- TASK DETAILS: Copy out all the lines in the records that include the word "will".

(Stored records)
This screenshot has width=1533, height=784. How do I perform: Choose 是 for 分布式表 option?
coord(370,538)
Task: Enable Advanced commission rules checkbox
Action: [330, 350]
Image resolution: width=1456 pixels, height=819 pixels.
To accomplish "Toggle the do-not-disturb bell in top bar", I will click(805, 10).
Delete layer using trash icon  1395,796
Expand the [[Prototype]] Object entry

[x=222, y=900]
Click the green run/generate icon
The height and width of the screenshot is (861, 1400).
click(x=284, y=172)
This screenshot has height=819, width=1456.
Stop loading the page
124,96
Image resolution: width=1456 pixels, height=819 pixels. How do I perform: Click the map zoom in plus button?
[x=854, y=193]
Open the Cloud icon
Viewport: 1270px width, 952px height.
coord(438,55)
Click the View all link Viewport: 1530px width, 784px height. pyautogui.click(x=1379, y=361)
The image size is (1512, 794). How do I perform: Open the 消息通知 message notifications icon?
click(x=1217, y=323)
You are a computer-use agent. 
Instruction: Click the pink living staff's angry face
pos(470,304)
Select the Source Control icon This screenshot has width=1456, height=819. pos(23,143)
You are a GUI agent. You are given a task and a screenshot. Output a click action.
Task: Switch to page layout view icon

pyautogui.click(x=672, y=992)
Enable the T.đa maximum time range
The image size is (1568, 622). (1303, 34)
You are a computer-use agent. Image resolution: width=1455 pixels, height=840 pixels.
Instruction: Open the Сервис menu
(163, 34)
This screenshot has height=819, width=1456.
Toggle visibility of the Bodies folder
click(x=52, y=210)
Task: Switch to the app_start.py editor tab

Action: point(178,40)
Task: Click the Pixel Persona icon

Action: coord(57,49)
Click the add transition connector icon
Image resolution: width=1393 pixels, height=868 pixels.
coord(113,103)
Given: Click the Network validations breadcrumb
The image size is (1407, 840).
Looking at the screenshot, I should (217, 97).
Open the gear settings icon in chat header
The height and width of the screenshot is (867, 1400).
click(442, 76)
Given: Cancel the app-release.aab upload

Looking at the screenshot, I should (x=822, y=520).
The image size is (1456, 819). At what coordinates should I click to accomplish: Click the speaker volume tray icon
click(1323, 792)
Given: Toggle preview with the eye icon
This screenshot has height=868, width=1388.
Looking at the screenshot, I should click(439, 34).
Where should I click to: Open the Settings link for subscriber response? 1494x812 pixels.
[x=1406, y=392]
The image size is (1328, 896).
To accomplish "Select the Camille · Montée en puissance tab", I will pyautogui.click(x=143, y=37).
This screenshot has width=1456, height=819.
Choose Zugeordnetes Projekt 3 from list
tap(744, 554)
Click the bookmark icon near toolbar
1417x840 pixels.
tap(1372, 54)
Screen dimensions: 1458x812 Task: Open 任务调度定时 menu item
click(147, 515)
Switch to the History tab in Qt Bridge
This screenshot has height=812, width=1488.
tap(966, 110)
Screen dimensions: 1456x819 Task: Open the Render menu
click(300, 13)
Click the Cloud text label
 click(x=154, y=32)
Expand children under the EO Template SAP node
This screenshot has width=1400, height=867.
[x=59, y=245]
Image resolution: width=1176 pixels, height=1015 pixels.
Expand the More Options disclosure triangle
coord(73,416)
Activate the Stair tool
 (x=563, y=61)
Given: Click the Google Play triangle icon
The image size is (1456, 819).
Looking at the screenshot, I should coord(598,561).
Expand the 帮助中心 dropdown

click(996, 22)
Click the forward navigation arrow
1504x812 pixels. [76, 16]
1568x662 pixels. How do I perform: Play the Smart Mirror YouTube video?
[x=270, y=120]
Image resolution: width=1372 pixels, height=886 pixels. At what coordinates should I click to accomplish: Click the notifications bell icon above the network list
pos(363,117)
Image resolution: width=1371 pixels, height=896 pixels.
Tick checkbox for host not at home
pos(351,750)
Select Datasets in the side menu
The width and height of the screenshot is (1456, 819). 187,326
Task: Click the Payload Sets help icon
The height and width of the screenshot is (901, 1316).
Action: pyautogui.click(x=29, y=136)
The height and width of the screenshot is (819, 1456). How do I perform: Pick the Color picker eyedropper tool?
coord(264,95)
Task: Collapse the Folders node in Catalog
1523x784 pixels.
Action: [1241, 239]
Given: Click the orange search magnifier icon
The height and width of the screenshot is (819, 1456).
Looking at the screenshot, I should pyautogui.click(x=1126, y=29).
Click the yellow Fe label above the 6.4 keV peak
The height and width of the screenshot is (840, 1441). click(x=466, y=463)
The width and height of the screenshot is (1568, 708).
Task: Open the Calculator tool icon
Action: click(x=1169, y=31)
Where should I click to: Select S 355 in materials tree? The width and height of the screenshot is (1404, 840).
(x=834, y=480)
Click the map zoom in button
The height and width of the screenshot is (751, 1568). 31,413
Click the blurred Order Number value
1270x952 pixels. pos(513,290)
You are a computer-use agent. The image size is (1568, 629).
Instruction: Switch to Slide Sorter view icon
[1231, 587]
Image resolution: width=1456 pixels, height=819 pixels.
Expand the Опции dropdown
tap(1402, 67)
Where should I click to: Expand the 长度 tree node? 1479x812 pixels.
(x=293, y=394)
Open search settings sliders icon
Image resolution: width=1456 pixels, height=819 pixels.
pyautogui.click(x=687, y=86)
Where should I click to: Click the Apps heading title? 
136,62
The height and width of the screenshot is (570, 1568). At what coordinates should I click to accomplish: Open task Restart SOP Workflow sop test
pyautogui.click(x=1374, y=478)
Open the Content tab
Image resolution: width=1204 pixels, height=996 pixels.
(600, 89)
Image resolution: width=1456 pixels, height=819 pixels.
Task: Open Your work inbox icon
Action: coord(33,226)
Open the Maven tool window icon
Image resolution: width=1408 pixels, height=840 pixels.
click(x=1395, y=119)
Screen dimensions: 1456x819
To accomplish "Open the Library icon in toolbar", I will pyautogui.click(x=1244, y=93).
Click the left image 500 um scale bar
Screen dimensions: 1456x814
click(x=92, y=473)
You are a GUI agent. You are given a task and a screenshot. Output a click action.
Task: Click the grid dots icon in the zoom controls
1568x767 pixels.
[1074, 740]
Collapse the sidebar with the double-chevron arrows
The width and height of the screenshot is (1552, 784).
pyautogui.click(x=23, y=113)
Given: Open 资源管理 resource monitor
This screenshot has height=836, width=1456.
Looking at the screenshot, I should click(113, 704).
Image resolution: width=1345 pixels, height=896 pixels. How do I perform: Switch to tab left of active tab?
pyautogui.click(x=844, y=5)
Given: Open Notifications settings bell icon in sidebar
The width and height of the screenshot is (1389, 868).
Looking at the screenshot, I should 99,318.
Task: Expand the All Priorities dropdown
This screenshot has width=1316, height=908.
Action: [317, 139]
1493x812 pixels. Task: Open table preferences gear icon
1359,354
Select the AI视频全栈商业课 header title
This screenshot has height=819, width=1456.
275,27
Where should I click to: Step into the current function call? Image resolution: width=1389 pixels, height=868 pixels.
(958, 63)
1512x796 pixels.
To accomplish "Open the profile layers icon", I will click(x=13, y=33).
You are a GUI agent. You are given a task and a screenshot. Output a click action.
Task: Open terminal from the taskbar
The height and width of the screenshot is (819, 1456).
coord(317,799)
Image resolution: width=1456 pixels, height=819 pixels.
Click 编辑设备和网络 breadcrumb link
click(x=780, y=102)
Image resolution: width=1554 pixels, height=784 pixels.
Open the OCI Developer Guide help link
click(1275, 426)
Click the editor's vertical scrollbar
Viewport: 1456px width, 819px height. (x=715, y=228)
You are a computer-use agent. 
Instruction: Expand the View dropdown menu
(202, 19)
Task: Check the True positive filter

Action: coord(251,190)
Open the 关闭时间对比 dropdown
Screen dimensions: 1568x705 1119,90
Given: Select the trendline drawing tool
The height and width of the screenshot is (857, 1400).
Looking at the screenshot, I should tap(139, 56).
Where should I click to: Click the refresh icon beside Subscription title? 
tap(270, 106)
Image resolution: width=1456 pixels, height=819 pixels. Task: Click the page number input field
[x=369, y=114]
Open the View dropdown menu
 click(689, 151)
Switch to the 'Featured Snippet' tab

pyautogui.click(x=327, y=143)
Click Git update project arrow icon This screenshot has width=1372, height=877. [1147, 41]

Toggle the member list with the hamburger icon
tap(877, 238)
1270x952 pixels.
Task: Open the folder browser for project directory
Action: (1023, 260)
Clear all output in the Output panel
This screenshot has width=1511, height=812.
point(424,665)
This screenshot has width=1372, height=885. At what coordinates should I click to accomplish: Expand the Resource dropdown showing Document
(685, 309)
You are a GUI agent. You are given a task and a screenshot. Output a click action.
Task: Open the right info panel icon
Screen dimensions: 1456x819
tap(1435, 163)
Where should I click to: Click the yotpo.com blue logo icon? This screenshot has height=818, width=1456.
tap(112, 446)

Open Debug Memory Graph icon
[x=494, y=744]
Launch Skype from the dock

- ANSWER AREA:
To accomplish "Toggle the do-not-disturb bell in top bar", I will click(805, 10).
To accomplish "Select the Camille · Montée en puissance tab", I will pyautogui.click(x=143, y=37).
To accomplish "Open the Library icon in toolbar", I will pyautogui.click(x=1244, y=93).
To accomplish "Open the profile layers icon", I will click(x=13, y=33).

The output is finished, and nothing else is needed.